SUPPLIED MATERIAL:
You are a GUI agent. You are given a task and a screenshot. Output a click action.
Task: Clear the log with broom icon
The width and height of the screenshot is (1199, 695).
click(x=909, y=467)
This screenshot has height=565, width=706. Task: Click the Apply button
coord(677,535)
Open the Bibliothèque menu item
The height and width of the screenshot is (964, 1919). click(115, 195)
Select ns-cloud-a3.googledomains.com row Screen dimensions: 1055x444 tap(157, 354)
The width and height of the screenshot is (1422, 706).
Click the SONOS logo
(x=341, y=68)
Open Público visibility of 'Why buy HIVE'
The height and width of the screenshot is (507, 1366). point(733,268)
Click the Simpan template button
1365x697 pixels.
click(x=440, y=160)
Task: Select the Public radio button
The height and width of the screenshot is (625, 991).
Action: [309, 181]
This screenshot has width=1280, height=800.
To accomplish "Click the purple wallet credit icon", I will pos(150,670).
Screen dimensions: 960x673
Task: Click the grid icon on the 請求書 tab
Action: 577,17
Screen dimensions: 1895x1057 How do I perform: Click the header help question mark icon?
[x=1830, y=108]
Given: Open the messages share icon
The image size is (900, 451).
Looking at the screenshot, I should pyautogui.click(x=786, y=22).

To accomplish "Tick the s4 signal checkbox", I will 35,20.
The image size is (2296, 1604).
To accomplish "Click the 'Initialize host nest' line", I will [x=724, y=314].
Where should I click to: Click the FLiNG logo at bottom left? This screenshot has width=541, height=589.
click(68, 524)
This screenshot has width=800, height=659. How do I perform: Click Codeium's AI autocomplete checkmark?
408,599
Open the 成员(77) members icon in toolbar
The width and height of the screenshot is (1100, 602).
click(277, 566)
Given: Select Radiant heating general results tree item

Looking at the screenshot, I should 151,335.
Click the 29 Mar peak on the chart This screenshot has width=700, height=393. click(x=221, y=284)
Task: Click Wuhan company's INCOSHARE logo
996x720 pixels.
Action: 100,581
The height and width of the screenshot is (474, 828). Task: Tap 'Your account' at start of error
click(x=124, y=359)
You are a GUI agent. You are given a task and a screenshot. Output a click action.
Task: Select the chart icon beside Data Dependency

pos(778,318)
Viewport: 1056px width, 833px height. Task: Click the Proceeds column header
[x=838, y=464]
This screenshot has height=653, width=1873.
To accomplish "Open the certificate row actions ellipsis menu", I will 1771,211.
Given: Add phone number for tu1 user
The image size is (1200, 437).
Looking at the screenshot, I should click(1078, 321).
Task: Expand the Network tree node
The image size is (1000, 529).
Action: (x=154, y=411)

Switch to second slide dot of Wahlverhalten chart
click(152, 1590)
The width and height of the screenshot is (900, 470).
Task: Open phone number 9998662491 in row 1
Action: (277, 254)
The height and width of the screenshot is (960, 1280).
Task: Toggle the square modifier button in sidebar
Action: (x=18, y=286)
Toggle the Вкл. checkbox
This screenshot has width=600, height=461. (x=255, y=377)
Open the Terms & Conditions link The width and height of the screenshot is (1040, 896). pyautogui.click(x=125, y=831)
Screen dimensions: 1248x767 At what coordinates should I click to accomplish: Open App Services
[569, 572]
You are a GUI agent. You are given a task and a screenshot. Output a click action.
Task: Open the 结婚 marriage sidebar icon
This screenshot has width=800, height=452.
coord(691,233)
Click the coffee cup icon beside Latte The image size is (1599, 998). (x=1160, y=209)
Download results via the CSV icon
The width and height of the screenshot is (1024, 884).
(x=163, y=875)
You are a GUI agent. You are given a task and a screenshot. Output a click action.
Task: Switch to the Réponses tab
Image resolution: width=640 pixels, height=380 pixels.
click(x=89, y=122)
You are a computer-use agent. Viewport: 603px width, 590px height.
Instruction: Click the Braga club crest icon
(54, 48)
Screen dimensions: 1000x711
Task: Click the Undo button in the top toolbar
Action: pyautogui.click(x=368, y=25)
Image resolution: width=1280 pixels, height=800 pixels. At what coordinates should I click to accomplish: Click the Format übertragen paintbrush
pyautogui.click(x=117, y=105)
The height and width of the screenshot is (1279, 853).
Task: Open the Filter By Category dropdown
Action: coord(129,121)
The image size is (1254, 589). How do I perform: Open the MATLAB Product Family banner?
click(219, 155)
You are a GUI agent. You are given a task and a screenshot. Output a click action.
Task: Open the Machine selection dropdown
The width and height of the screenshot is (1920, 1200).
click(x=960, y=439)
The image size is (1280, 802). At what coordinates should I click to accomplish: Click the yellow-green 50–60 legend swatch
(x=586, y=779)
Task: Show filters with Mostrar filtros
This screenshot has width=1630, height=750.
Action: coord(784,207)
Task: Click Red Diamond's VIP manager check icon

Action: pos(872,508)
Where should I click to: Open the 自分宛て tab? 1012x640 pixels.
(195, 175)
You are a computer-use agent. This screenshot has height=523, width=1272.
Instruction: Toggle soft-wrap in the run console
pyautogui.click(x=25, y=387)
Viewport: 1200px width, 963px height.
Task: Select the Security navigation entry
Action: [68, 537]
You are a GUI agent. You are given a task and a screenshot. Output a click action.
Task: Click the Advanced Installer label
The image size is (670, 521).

YOUR GOAL: Above are the records; copy each line from them that includes the string "computer".

ANSWER BOX:
You are a computer-use agent. Viewport: 603px width, 590px height.
You are a computer-use agent. This screenshot has height=523, width=1272.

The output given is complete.